Don’t Mess with Mister In-Between

I have been doing a lot of thinking lately about how and why things happen. I know, it is very unlike me to consider something other than just how funny situations are, but I do consider things other than the ridiculous sometimes. I have a tendency to behave in the same manner as people around me. If I am surrounded by negative people…. I’m negative. If I’m surrounded by positive-thinking people…I’m positive. Stupid really, right? I should just be myself. But it’s hard. We live in a world where people strive for acceptance, and being accepted means that you act “normally.” And if the norm is negative then behaving negatively is normal, then if you are positive, people think you are nuts.

Honestly, I don’t like being negative, which in itself is a negative statement. There is so much natural negativity in this world. Natural disasters, War, Plane Crashes, senseless criminal acts etc, I’m tired of it. (I HATE IT, ooooops, that’s negative.) I’ve made a conscious effort, for the past few years, to try to behave in a more positive manner. And let me tell you, it can piss people off.

People who thrive on negative energy do not like the people who try to thwart them. And not that I come in like some kind of robotic ray of sunshine, but I just try to offer an alternative.

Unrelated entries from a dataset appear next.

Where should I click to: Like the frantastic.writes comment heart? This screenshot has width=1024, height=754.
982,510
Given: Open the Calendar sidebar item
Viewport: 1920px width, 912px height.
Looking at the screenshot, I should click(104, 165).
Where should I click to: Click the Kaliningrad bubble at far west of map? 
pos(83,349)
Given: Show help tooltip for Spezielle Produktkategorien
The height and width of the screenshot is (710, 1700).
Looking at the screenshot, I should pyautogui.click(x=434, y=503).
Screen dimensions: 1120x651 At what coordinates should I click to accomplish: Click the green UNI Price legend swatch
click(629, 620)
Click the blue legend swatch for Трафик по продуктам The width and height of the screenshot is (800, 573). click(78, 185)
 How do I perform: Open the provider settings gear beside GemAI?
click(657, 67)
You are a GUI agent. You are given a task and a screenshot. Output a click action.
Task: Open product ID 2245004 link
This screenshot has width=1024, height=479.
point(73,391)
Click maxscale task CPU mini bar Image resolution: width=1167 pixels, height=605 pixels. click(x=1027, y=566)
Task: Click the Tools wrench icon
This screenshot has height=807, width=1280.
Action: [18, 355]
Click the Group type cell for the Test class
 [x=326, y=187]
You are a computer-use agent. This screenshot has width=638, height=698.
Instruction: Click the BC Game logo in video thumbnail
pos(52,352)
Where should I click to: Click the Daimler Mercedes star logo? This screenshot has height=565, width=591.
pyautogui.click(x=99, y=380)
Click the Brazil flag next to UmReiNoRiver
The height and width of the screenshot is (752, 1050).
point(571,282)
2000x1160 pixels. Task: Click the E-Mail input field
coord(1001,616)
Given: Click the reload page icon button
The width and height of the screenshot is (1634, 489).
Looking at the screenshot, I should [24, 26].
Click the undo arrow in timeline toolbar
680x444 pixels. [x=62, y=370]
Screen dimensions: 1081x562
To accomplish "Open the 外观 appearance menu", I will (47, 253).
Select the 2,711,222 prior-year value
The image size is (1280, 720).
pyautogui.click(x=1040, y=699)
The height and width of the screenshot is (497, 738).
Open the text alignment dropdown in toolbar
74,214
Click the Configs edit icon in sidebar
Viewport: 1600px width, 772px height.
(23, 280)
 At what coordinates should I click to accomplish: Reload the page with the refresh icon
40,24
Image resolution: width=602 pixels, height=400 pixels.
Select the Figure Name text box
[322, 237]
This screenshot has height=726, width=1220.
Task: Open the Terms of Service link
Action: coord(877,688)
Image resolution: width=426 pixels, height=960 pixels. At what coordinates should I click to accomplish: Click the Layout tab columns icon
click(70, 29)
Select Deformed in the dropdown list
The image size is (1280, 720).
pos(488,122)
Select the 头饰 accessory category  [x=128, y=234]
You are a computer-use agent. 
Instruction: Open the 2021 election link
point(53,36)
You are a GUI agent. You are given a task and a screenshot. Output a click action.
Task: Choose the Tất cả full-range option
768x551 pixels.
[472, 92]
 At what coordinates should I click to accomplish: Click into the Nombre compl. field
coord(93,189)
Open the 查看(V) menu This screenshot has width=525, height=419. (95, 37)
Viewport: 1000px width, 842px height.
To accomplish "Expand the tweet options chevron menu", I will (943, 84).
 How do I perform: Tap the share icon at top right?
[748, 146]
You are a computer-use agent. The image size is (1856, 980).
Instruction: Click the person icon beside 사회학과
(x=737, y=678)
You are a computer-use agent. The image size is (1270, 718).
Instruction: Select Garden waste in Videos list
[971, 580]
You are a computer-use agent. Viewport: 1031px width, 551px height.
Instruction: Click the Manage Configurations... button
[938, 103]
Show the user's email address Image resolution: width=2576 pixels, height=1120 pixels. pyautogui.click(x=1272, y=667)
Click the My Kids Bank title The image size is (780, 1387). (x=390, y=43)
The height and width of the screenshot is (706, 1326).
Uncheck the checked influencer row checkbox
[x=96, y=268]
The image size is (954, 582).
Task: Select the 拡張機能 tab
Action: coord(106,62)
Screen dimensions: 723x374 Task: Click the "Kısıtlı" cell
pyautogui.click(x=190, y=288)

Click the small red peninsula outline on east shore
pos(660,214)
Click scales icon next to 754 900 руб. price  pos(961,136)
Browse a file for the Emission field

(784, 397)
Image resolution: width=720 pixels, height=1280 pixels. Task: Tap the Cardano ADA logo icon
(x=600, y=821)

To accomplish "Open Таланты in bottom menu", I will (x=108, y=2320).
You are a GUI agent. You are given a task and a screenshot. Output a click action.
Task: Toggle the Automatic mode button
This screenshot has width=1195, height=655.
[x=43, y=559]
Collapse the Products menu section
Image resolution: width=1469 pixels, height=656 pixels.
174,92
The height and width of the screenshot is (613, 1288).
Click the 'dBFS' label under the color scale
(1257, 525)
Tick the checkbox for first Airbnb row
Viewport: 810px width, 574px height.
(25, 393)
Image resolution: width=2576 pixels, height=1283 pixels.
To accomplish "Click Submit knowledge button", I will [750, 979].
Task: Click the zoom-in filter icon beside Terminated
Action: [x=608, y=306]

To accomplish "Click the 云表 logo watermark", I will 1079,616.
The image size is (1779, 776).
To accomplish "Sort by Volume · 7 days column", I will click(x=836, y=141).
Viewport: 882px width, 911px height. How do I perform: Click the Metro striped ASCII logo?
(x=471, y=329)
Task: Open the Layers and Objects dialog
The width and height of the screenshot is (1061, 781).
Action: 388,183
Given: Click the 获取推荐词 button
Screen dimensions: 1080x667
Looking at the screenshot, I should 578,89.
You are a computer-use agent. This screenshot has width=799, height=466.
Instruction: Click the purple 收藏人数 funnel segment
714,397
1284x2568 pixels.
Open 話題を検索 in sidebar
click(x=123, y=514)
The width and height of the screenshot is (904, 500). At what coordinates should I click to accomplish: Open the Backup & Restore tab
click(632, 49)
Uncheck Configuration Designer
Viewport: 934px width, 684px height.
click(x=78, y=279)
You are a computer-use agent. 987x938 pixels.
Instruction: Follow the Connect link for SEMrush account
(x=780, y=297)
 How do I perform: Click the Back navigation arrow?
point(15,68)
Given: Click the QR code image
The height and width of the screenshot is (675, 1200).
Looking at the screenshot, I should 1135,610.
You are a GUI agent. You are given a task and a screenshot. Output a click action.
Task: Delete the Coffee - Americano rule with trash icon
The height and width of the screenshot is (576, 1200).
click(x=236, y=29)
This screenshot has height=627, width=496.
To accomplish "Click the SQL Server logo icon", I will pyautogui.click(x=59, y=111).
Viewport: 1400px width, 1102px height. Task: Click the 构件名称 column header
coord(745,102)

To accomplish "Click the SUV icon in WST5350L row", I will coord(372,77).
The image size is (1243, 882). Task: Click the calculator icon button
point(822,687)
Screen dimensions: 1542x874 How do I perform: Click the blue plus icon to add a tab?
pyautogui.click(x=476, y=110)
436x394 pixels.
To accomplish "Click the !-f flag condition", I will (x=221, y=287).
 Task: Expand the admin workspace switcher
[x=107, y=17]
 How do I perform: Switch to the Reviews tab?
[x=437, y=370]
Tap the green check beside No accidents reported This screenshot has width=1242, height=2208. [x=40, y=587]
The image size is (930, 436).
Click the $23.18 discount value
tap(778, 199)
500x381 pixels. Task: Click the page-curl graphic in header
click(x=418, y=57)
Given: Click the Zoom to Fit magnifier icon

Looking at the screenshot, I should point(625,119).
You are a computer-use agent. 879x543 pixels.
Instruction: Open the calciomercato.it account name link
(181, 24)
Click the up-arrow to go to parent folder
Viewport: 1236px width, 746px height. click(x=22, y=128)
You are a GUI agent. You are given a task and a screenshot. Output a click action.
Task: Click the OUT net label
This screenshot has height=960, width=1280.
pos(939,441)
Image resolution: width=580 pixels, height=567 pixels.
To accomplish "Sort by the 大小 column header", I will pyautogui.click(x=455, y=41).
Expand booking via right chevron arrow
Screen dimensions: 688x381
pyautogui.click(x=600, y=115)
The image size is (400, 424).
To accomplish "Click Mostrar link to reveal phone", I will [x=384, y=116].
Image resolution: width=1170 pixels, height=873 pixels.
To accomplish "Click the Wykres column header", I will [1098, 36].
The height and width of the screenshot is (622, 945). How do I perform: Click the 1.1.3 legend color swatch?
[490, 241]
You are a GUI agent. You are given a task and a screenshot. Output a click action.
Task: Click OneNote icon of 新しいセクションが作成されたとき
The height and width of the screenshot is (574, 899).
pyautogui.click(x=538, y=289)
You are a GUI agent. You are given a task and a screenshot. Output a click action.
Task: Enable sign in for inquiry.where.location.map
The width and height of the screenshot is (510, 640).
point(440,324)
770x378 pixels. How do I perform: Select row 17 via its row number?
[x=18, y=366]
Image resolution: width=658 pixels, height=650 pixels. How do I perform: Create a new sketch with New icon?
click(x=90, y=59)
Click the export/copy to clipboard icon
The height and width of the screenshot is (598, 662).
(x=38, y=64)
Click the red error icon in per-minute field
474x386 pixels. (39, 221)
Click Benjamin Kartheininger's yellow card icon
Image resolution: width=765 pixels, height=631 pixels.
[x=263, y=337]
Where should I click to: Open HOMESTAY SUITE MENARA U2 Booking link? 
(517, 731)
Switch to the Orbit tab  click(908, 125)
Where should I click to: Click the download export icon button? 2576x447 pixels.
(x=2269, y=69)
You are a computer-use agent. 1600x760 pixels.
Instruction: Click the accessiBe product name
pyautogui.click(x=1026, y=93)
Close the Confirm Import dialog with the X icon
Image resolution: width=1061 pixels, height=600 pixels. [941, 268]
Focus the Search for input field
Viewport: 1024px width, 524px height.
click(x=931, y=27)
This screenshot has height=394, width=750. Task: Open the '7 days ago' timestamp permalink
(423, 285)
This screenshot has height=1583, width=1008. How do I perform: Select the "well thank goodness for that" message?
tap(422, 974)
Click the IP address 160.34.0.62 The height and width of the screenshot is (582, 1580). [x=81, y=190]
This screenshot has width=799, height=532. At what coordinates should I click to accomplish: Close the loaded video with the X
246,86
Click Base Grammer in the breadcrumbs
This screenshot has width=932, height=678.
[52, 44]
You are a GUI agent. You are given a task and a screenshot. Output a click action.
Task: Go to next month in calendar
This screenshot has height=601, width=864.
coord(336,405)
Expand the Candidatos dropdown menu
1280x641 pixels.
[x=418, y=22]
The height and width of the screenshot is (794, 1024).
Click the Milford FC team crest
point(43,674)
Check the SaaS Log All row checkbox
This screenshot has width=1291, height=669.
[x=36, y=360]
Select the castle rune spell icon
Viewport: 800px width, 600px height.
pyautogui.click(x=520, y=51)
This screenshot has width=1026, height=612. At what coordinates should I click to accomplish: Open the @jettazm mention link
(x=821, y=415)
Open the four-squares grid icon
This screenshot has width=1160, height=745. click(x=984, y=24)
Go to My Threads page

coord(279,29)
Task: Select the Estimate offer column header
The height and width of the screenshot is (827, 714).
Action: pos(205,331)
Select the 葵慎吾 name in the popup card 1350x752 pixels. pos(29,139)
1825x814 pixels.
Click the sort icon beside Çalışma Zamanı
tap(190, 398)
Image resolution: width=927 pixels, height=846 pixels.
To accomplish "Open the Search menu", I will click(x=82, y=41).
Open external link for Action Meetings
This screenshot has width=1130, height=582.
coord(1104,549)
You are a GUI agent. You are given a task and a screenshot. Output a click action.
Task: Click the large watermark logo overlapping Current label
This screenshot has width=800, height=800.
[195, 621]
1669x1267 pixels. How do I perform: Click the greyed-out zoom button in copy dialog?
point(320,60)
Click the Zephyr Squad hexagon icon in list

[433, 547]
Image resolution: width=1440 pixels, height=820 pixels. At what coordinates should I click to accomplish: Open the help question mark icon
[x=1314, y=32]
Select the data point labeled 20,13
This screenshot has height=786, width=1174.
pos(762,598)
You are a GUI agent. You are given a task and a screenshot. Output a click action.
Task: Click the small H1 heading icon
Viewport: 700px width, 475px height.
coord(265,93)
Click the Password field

As I said, it’s hard, I’m not always successful and I am not always Positive Polly, but I try to be more positive than negative and hope that it all works out in the end.

For example, I work with many types of people- there are people that thrive on drama and negativity, and then there are some positive people- but mainly, it’s a pretty cynical bunch. There is one gentleman who really doesn’t fit in. He doesn’t work very hard, he constantly pushes his work off on other people, he takes a nap in his car every day from 12 to 1, he never says “good morning” or “good night” he doesn’t attend company meetings, he just is not a team player and does his own “thing.” And sadly, he’s been allowed to continue this behavior for some unknown reason. (He also makes disgusting snarfing noises and clips his fingernails at his desk.) Oh, I’m not being negative- those are the facts. It was a colleague’s birthday and this colleague sent me an instant message saying that the gentleman mentioned above, was the only person who didn’t wish her a happy birthday. She was absolutely insulted by this turn of events! I asked her why did it matter to her whether or not this person, who she, admittedly, hates, did not wish her a happy birthday? She couldn’t really answer me as to why it mattered. And I told her that she might want to consider concentrating on the people who DID wish her a happy birthday and to ignore the ones who didn’t. But this was not what my colleague was after with her IM- she wanted me to tell her what a jerk he was for not wishing her a happy birthday.

Have you ever been friends with someone who is constantly negative? It is truly exhausting. And most of the people I know who are negative- thrive on that drama and negative energy. Often, they will never actually confront the problem or the thing that is upsetting them. They do not seek resolution. They just prefer to complain about it.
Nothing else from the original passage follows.